Philippe ARDANT, Olivier DUHAMEL

Introduction

Pouvoirs n°02 - Le Parlement européen - septembre 1977 (novembre 1981) - p.5

En 1979, l’Assemblée des Communautés européennes, qui s’était de longue date autoproclamée « Parlement européen », a été élue au suffrage universel direct. Les voix ne manquèrent alors pas pour annoncer et parfois dénoncer la perspective d’un glissement progressif vers une Europe fédérale dont l’Assemblée serait la constituante. Querelle au coeur du mythe européen et qui bouscule les clivages politiques habituels.

Rappelons deux exemples. Le 6 décembre 1978, Jacques Chirac lance « l’appel de Cochin » dans lequel il critique implicitement giscardiens et socialistes : « Comme toujours, quand il s’agit de l’abaissement de la France, le parti de l’étranger est à l’oeuvre, avec sa voix paisible et rassurante. Français, ne l’écoutez pas. » Le 11 décembre 1978, 86 députés communistes et 150 députés chiraquiens adoptent une proposition de loi RPR qui interdit le financement communautaire des campagnes électorales. Georges Marchais souligne : « Ce n’est pas la première fois dans l’Histoire que nous nous retrouvons quand les intérêts fondamentaux de la France sont en jeu. »

Et pourtant, en juin 1979, les élections européennes semblent exprimer plutôt les désaccords de politique intérieure. Valéry Giscard d’Estaing peut souligner, le 15 mai 1979, que « jamais, dans notre pays, le consensus sur l’Europe n’a été aussi grand. Personne, qu’il ait voté pour ou qu’il ait voté contre, ne propose aujourd’hui de sortir du Marché commun.

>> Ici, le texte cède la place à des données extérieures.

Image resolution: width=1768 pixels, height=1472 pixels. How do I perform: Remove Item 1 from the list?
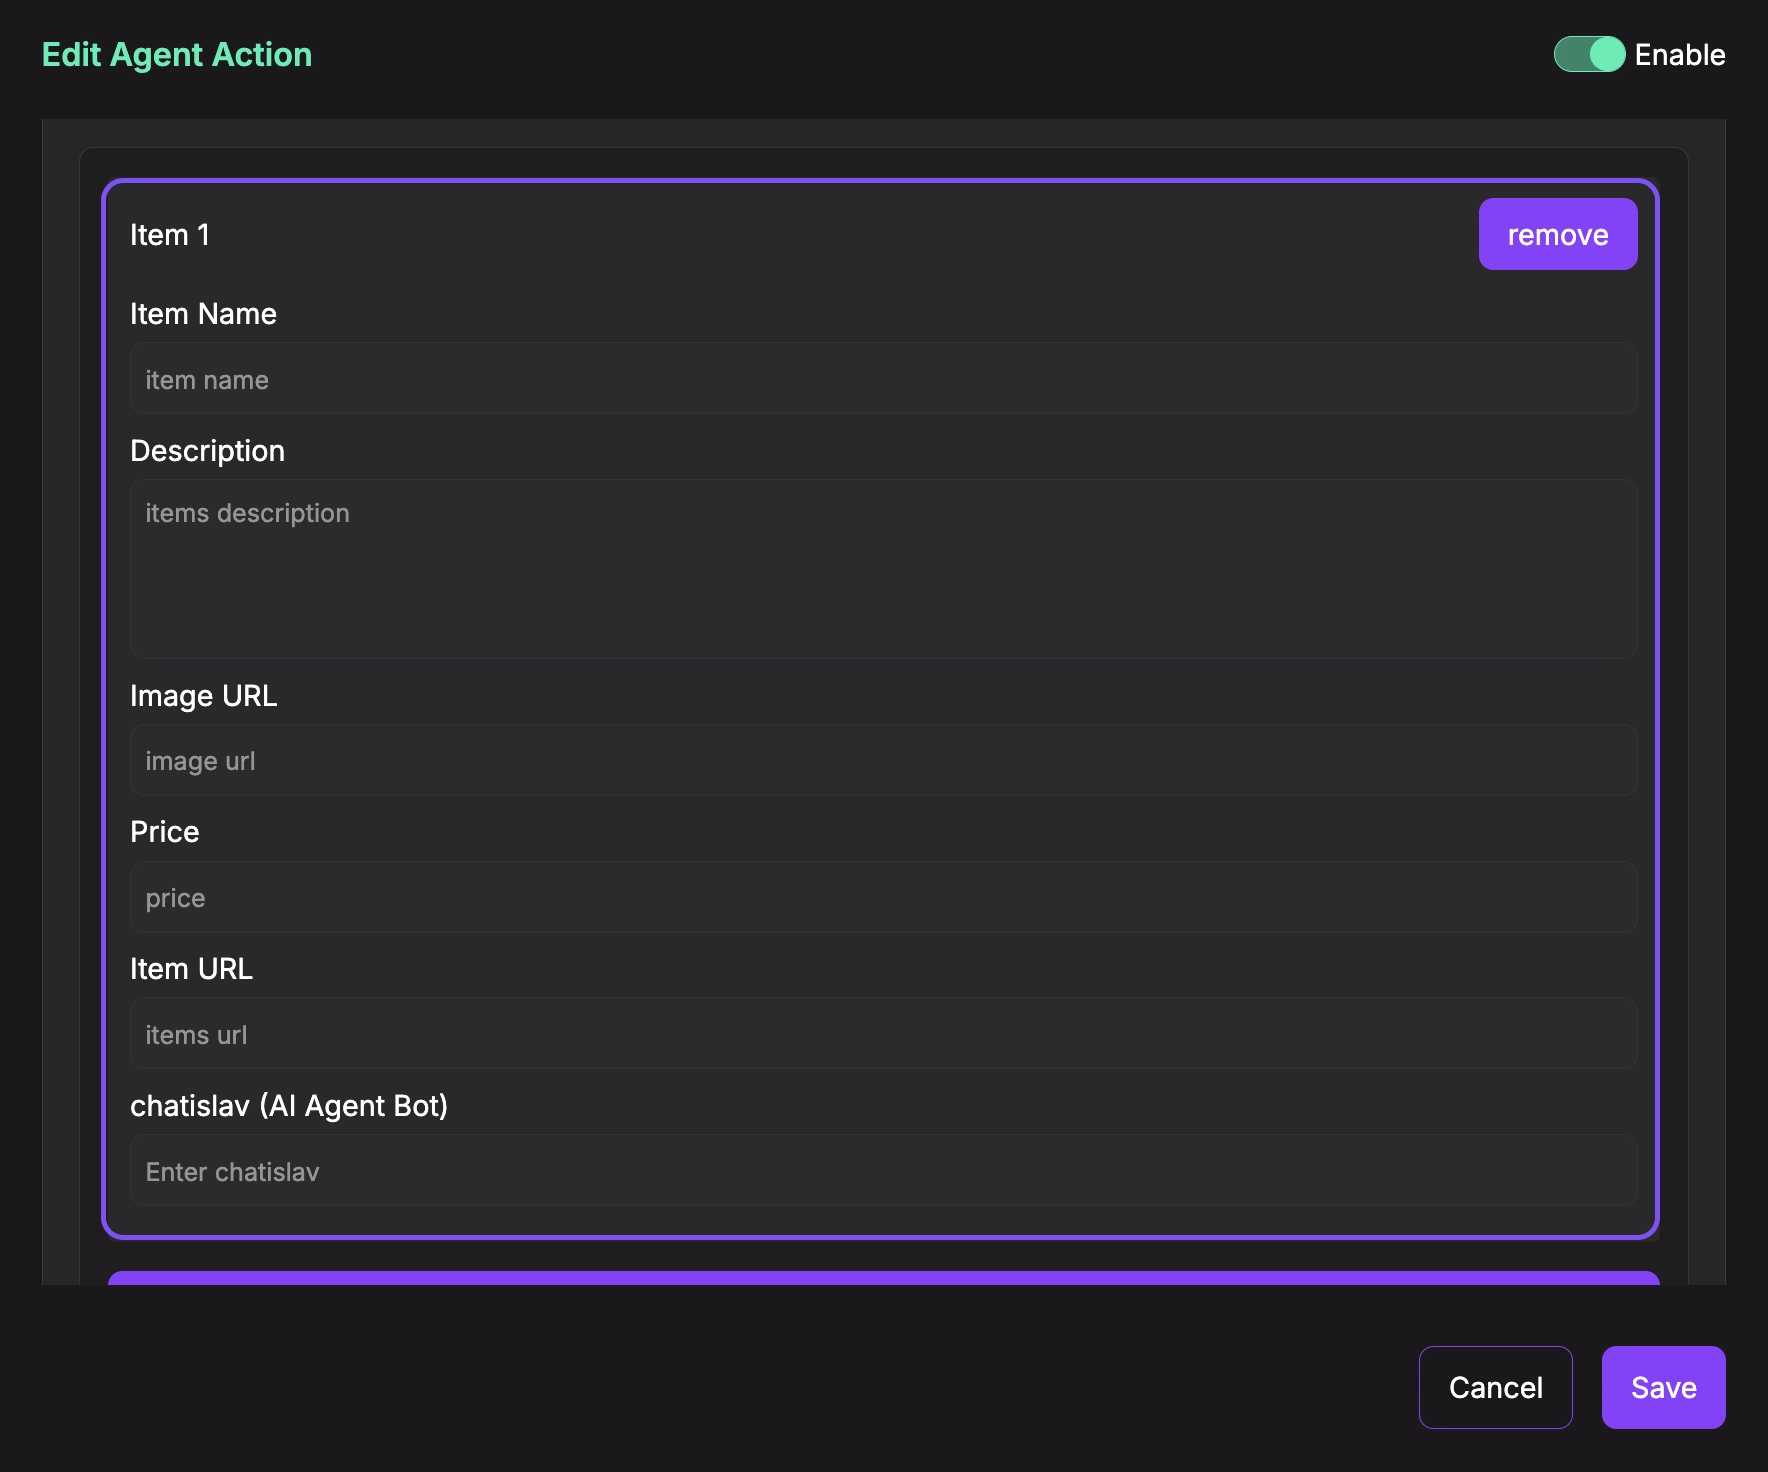click(x=1557, y=234)
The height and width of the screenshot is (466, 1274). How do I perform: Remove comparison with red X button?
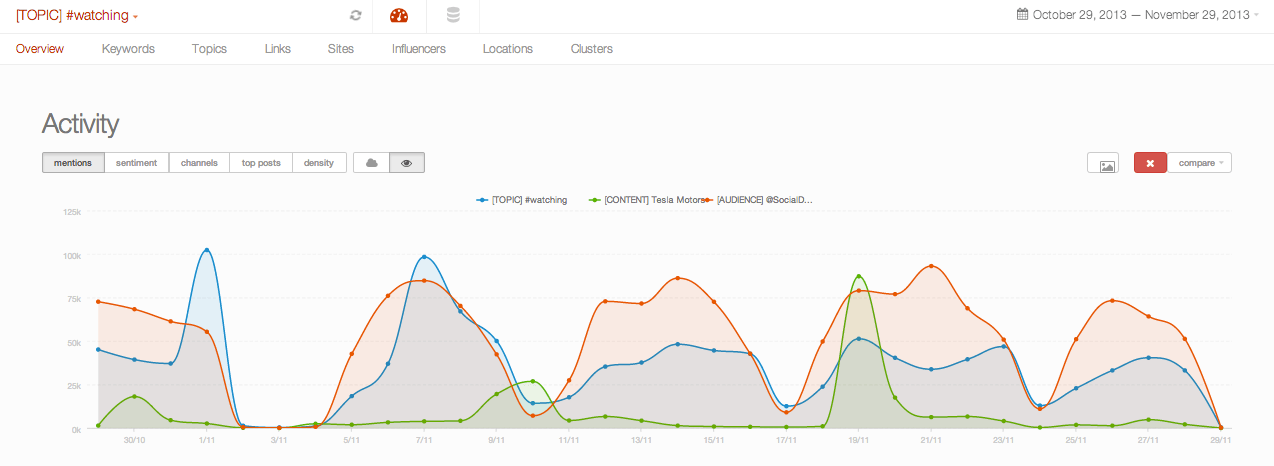tap(1150, 163)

Personne (…) ne propose aujourd’hui de modifier le traité de Rome ».

Et pourtant, le 23 juin 1981, l’entrée de ministres communistes dans le second gouvernement du septennat de François Mitterrand suit une déclaration commune du Parti socialiste et du Parti communiste français qui exprime ce consensus : « Les deux partis soutiendront activement la participation de la France à la CEE, à ses institutions, et à ses politiques communes, dans le respect de sa liberté d’action et de ses légitimes intérêts. »

Ainsi va le débat européen, refoulé puis repris au gré de la conjoncture. Ce numéro de Pouvoirs en exposait les racines dès septembre 1977. Il est ici publié à nouveau et enrichi, par des analyses sur les premières élections européennes et des tentatives d’explication sur ce qui, par rapport à nombre de pronostics, apparaît bien comme la stabilité institutionnelle de l’Europe.